Immunohistologic staining of the patient’s resected anterior floor of mouth tumor (Primary Tumor), UM-SCC-104 cancer stem cell initiated murine xenograft tumor (CSC Derived Tumor), and UM-SCC-104 cells grown on glass slides (UM-SCC-104). Sections of the primary tumor tissue, the CSC derived tumor and the cell line all exhibited strong and diffuse nuclear and cytoplasmic staining for p16^INK4a. Cell membrane staining was also strong and diffuse for EGFR in all three tumor cell samples.

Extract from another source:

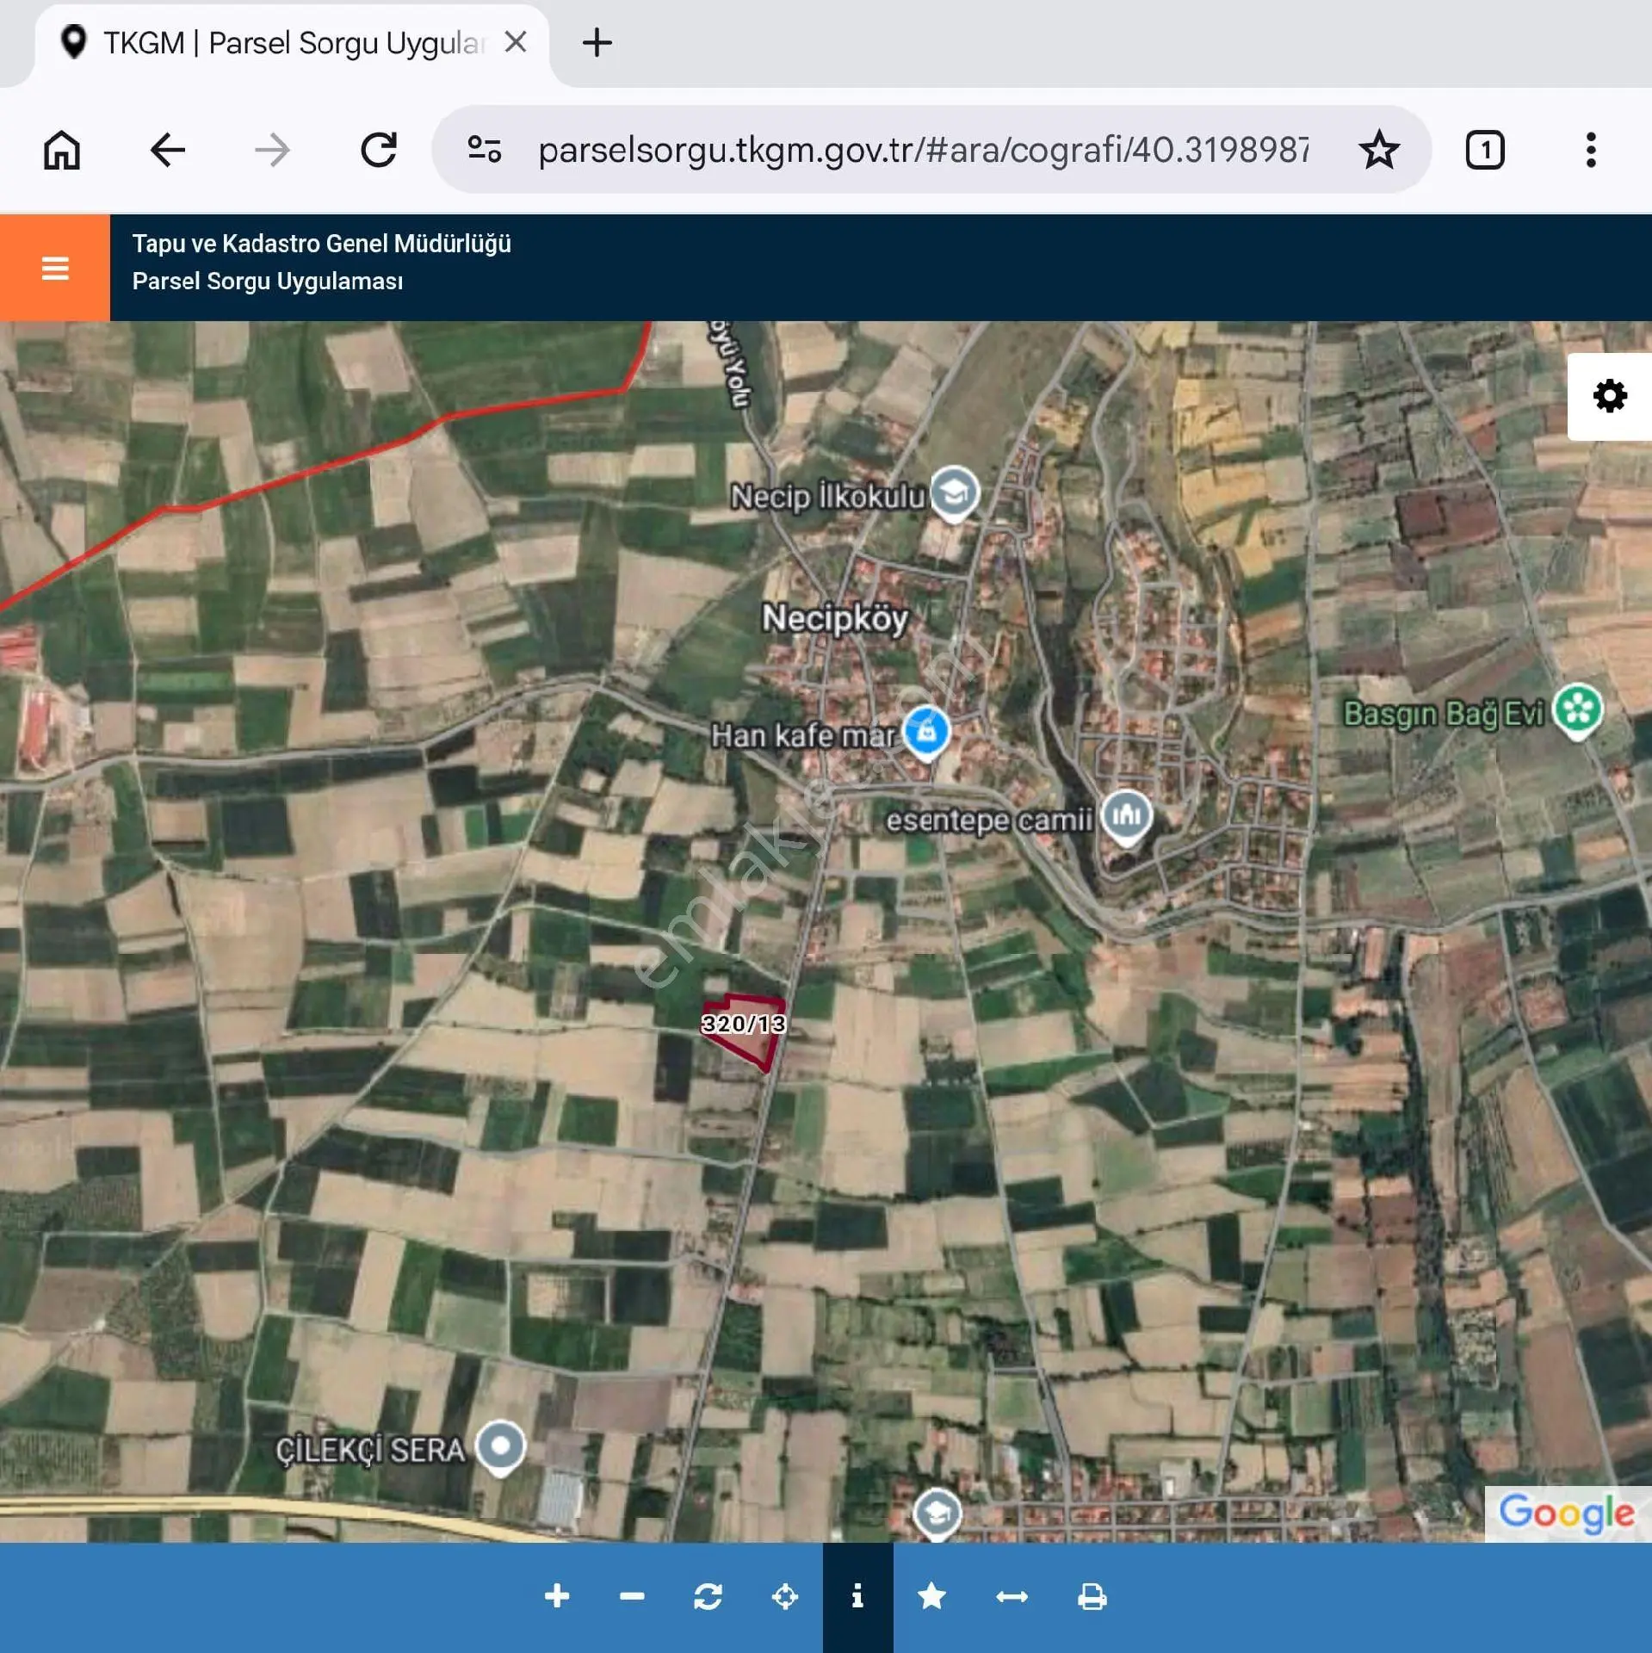Open the browser tab switcher
The width and height of the screenshot is (1652, 1653).
point(1484,150)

Approximately 10% of the resected tumor cells over-expressed p53, while staining was negative for RB, Bcl-2 and cyclin D. There was 10% focal staining of RB and cyclin D and 5% focal staining for p53, while no expression of Bcl-2 was seen on mouse tissue sections. UM-SCC-104 cultured on chamber slides uniformly over-expressed p16^INK4a, EGFR and Rb. Focal staining of cyclin D1 (20%), Bcl-2 (20%) and p53 (30%) was presentin the cell line.

Fig 5

In Situ Hybridization for high risk HPV and p16^INK4a immunohistochemistry staining of the patient’s tumor tissue. A, In situ hybridization (blue stain) demonstrating rare punctate signals (arrows) within the nucleus indicative of integrated HPV DNA. B, p16^INK4a immunohistochemistry demonstrating dark nuclear and diffuse cytoplasmic staining on an adjacent tumor tissue section to that used for in situ hybridization.

Fig 6

MassARRAY analysis of HPV 16 DNA from UM-SCC-104 and the floor of mouth tumor tissue. In each case two peak areas representing the extension products of the target allele from the tumor cells and the corresponding competitive template allele separated by MALDI-TOF Mass Spectroscopy by the 80 Dalton mass difference resulting from the single base difference between wild-type HPV16 and the HPV16 competitor.

Fig. 7

Reverse Transcriptase Polymerase Chain Reaction (RT-PCR) detection of HPV16 E6 and E7 oncogenes in cDNA prepared from the UM-SCC-104 cell line, the patient’s anterior floor of mouth frozen tumor tissue and the HPV-positive control Caski and UM-SCC-47 cell lines. No bands were seen in HPV-negative UM-SCC-38 cell line. HPV16 E6 primer sets amplify the full length E6 (476 bp) and the alternately-spliced E6* variant (297 bp) in UM-SCC-47, Caski and UM-SCC-104. With the cDNA from the floor of mouth tumor tissue the E6 bands were too faint to show in the photograph, but the E7 amplicon was more abundant and easily visible.